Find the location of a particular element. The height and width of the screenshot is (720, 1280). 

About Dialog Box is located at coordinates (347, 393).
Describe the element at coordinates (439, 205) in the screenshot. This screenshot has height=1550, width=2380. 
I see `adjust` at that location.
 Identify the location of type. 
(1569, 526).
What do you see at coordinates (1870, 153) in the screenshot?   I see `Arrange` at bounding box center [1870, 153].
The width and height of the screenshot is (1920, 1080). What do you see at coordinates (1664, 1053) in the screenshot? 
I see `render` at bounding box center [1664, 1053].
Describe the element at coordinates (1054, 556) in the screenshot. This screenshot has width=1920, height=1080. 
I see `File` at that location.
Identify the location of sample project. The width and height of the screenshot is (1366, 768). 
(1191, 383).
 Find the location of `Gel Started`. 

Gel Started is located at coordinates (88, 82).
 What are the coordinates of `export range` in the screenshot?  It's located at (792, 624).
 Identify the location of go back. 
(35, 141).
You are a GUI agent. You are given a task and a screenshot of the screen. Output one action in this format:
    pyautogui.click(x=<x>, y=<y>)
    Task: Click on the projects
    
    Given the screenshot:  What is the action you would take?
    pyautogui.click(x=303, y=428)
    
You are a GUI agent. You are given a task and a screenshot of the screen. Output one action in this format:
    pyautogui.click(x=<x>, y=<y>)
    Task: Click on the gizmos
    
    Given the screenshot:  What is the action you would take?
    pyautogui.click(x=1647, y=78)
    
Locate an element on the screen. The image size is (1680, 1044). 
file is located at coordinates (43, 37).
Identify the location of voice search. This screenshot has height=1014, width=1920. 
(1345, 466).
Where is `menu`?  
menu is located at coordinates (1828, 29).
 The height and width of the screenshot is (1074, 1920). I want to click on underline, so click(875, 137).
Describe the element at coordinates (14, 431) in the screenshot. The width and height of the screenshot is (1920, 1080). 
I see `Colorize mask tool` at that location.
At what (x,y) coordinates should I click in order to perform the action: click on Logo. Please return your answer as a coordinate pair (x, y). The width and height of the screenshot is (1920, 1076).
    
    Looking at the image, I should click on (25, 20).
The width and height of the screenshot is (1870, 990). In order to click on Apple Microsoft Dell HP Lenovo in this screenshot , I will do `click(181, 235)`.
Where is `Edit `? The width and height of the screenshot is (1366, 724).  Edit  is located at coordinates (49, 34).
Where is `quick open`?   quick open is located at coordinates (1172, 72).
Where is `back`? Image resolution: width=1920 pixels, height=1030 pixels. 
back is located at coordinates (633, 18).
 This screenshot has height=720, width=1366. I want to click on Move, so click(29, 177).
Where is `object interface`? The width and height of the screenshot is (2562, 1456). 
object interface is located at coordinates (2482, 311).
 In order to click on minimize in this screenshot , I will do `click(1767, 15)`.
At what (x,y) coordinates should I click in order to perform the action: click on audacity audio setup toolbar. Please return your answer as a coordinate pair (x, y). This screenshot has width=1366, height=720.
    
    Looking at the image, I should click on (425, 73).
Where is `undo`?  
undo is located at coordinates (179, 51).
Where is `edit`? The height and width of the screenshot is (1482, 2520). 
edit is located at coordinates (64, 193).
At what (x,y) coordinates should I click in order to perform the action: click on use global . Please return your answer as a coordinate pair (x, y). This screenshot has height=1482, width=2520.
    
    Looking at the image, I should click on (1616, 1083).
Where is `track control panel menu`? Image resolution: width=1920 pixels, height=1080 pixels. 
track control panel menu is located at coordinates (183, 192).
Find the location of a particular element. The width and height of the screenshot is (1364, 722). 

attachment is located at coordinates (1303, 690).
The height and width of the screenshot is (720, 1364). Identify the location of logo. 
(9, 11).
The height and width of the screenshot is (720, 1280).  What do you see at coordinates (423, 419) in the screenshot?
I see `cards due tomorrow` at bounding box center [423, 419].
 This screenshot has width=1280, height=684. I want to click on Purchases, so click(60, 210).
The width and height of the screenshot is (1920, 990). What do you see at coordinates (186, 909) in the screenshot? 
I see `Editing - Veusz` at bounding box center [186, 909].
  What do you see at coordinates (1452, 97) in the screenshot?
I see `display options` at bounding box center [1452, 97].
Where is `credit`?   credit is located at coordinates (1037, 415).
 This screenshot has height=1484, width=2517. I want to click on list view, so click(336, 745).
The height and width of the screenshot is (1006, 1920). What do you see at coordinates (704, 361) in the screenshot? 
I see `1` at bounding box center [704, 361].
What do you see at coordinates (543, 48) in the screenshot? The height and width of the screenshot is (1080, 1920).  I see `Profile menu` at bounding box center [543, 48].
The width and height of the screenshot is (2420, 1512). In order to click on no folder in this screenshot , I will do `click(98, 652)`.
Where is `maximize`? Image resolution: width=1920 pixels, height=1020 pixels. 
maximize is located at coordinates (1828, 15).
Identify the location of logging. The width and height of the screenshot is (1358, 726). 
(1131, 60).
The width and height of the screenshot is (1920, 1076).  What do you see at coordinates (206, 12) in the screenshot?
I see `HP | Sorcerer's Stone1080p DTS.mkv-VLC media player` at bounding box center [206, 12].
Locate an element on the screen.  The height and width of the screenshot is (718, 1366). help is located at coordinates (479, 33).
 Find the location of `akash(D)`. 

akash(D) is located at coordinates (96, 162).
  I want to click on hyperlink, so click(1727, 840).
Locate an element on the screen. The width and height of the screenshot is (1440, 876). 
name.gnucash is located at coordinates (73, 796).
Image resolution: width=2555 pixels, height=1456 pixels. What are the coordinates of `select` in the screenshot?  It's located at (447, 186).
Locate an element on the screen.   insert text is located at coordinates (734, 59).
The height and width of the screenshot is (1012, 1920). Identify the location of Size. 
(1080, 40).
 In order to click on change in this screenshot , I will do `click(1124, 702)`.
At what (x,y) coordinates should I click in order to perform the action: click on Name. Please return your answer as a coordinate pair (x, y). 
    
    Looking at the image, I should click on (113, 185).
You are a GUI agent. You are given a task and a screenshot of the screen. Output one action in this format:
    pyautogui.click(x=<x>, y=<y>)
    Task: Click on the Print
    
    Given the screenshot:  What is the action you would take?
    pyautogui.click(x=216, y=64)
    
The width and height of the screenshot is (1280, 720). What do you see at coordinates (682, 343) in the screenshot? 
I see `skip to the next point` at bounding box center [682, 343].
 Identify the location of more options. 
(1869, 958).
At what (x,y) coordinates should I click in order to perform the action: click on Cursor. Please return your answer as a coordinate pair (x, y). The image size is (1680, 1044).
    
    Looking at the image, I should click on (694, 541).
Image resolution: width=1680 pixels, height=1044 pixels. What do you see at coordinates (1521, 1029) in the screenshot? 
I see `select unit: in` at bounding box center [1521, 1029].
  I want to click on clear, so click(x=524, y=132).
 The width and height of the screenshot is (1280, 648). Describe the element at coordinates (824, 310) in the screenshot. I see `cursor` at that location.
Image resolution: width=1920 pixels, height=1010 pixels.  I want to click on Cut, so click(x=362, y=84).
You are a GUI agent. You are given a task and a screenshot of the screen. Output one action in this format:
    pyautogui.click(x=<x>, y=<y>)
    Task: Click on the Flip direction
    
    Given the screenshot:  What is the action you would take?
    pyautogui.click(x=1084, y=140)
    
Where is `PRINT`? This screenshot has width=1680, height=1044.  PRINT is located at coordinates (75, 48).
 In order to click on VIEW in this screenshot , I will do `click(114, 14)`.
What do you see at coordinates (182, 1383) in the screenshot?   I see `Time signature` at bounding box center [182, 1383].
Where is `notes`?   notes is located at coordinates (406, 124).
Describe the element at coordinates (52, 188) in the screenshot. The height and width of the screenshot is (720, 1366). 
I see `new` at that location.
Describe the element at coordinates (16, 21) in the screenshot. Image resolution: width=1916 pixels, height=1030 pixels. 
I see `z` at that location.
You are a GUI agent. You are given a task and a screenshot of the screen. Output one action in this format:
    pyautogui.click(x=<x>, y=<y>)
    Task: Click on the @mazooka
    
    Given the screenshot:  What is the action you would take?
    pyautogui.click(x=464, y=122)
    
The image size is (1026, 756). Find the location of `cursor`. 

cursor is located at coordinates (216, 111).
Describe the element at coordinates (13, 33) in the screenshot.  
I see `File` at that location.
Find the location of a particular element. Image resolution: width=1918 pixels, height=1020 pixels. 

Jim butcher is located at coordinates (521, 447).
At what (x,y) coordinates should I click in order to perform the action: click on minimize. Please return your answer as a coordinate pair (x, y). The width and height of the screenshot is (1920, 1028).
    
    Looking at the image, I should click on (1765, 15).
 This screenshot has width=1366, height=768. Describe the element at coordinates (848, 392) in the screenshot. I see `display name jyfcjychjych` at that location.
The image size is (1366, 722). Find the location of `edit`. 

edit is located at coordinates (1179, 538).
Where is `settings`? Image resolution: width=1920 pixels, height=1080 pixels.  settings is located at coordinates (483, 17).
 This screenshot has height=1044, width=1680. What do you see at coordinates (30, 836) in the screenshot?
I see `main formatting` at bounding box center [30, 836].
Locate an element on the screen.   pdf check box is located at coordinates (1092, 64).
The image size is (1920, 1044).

**To do**
Reproduce word for word the part of the rows above that opens with the line containing "has width=1366, height=720." and closes with the line containing "Looking at the image, I should click on (425, 73).", including both of those lines.

**Written response**
At what (x,y) coordinates should I click in order to perform the action: click on audacity audio setup toolbar. Please return your answer as a coordinate pair (x, y). This screenshot has width=1366, height=720.
    
    Looking at the image, I should click on (425, 73).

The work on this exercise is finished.